Валюсь на неё раньше, чем она выправится. Здоровой рукой — в загривок, пальцами под пластину гривы, когтями до мяса. Она вскидывается подо мной и разворачивается — не бежать. Прижать. Рогом не взяла — весом возьмёт: ляжет всем, и я останусь тут, под ней, тонким местом кверху.
Тянусь к жиле на горле — не достаю. Раненая рука ползёт по её же крови и не слушается, здоровая одна не дотягивается.
Земля бьёт меня в спину. Легла-таки — краем, плечом, не вся. Дышать нечем. Чешуя на боку скрипит, как лёд под ногой, но держат.
Вот теперь близко. Ближе, чем я люблю.
Из-под неё, снизу, здоровой рукой — вверх, под разошедшуюся челюсть, туда, где бьётся. Рву когтями и тяну на себя — всем, что осталось, и ещё сверх того: злости во мне сейчас больше, чем крови, и тянет она.
Открывается. Хлещет — горячим, красным, мне на грудь, на лицо, в глаза.
Кровь красная — значит, поем.
Она оседает — всем весом, как и метила. Только теперь этот вес мёртвый. Мёртвая хоть не давит нарочно.
Выбираюсь. Долго. По частям: сперва ноги, потом всё остальное.
Стою. Шатает. Слушаю: дёрнется — не добью, нечем.
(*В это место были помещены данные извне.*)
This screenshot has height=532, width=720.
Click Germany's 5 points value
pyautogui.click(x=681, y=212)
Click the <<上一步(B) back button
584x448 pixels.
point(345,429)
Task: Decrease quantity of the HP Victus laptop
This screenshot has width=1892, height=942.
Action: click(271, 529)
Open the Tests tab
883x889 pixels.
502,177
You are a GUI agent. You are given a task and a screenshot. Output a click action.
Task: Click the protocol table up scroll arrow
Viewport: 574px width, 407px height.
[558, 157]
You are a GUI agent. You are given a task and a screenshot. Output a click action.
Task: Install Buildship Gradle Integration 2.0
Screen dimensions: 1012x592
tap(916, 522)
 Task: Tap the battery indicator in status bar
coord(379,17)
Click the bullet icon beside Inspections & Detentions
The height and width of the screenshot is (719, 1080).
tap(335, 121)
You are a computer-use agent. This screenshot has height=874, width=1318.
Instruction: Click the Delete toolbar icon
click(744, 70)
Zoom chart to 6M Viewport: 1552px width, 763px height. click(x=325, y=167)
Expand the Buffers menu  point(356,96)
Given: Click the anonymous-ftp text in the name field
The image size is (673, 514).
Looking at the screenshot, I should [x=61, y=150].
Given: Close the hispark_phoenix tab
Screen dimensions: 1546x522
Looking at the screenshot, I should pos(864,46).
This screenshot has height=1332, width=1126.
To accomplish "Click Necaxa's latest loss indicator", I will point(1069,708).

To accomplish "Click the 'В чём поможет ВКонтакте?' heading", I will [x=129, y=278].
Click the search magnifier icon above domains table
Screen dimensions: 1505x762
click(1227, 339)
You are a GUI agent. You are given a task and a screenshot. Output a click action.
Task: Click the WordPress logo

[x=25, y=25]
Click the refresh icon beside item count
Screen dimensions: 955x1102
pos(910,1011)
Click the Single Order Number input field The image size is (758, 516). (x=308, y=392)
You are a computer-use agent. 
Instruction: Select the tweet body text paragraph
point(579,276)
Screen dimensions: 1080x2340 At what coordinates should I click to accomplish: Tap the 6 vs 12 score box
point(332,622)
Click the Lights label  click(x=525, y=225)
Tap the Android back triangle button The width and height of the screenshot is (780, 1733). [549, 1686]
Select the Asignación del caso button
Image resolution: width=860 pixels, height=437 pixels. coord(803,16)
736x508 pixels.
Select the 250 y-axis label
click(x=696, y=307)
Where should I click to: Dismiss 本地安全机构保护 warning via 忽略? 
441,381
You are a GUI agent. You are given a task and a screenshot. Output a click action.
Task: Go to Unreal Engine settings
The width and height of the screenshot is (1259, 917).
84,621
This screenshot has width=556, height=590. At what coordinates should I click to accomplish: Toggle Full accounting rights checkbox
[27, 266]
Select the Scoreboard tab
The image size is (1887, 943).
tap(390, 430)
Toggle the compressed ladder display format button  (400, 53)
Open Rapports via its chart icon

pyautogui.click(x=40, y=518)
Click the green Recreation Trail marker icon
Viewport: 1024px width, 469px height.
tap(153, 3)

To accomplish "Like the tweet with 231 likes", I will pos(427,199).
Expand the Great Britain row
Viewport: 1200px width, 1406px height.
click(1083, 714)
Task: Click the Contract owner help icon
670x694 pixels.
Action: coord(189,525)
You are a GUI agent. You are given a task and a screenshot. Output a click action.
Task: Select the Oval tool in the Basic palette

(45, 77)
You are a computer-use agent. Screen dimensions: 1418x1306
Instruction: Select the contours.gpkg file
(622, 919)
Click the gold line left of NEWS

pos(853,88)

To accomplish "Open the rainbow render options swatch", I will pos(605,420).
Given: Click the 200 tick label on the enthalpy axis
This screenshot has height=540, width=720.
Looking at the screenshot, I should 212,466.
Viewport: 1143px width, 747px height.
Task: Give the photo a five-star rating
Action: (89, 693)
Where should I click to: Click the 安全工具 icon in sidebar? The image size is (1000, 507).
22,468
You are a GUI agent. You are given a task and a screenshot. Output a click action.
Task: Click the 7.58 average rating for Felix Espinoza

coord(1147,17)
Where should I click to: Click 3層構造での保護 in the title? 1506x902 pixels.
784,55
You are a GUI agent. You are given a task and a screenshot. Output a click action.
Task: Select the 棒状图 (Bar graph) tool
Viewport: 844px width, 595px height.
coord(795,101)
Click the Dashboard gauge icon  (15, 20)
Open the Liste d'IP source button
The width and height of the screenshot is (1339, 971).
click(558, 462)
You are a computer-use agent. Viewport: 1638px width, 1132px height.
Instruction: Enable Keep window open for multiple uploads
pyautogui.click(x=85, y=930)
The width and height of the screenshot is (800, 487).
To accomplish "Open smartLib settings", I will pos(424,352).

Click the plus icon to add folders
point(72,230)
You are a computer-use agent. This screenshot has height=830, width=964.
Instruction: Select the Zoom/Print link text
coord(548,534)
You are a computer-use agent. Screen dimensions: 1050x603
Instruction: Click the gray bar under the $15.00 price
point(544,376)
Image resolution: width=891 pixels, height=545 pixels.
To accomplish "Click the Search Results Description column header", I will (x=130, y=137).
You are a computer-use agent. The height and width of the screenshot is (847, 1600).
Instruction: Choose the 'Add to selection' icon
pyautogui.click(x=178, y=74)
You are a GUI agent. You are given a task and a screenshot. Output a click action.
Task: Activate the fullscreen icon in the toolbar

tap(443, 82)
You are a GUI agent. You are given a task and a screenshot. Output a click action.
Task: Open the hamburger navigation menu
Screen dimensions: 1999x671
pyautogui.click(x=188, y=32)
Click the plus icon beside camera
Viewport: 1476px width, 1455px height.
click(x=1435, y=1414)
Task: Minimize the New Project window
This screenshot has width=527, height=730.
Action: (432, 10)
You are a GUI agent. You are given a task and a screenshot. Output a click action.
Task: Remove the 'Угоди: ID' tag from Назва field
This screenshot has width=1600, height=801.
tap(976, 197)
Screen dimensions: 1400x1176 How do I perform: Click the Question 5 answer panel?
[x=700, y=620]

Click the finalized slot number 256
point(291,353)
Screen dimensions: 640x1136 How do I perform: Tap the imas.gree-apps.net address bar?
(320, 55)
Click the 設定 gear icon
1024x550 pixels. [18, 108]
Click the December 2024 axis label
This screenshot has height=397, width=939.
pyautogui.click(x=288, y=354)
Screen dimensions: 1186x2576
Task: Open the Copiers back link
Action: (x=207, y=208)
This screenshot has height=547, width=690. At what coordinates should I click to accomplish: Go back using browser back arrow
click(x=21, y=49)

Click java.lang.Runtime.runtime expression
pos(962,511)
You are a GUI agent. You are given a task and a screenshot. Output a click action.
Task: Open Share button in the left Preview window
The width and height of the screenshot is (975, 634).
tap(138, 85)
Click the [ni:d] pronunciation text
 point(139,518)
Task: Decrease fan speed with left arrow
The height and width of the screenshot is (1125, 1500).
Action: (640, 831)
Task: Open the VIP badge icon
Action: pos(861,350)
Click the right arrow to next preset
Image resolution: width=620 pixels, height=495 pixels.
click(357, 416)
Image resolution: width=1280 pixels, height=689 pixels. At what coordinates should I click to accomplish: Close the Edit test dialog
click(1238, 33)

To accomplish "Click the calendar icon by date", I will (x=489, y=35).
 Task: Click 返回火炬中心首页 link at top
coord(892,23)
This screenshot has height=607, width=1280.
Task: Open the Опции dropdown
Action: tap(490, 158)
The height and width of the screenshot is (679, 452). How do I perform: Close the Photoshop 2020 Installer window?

Не дёргается.
Рука не слушается. Веду по ней здоровой: не борозда — провал, кость задело. Заживёт — да не скоро, и рука будет уже не та.
Меток на мне прибавляется. Эту запомню особо.
А поверх боли, поверх шатания, во мне звенит — во всю меня, от зубов до пят. Из горла выходит звук, короткий, лающий; за ним второй; я не сразу понимаю, что это смех. Стою над тушей в две меня, красная по плечо, шатаюсь — и смеюсь. Живая. Злая. Взяла.
Жду стыда — привычкой, не знаю чьей: за смех, за рык, за то, как хорошо мне было её рвать. Стыд не приходит. Некому его здесь спрашивать — и не за что.
Я спросила — могу ли. Мне ответили.
Потом смех выходит весь, и остаётся рука.
Борозда на ней от локтя вниз глубокая, до кости местами, и кровь из неё идёт ходко, не сворачиваясь: сама такая не уймётся, а с такой течью я лягу рядом с тушей раньше, чем сниму с туши шкуру. Сажусь. Зубами и здоровой рукой тяну из-за пояса запасную полосу. Края борозды свожу пальцами — сколько сходятся; сходятся на треть, но треть — это треть, — и приматываю туго, виток к витку, от локтя вниз, узел затягиваю зубами. Больно так, что темнеет по краям; злость дожёвывает и это. Кровь под тканью толкается, спорит — и унимается до сочения.
Не заживила — заткнула. Мне пока и надо, чтоб заткнулась: жить будем потом, сейчас — не вытечь.
✦ ✦ ✦Разбираю её. Одной рукой — долго.
Нож ведёт сам, я при нём подмастерьем: где шкура отходит с треском, где сидит намертво, где жила, где мышца.
Кровь у неё красная и сохнет, как положено крови. Чёрную и стоячую я бы не тронула: чёрное стоячее я здесь уже видела — у него свои дела, и я в них не вхожу. Внутри у неё наука отдельная: сердце лежит большое, коровье, обычное, а ниже прирос второй ком — тёмный, плотный, и к нему ни одной жилы. Морок дошил. Тёмное я не режу и не трогаю даже ножом: что в звере живёт без жил, то в нём не его. Обхожу, как обхожу пустыри.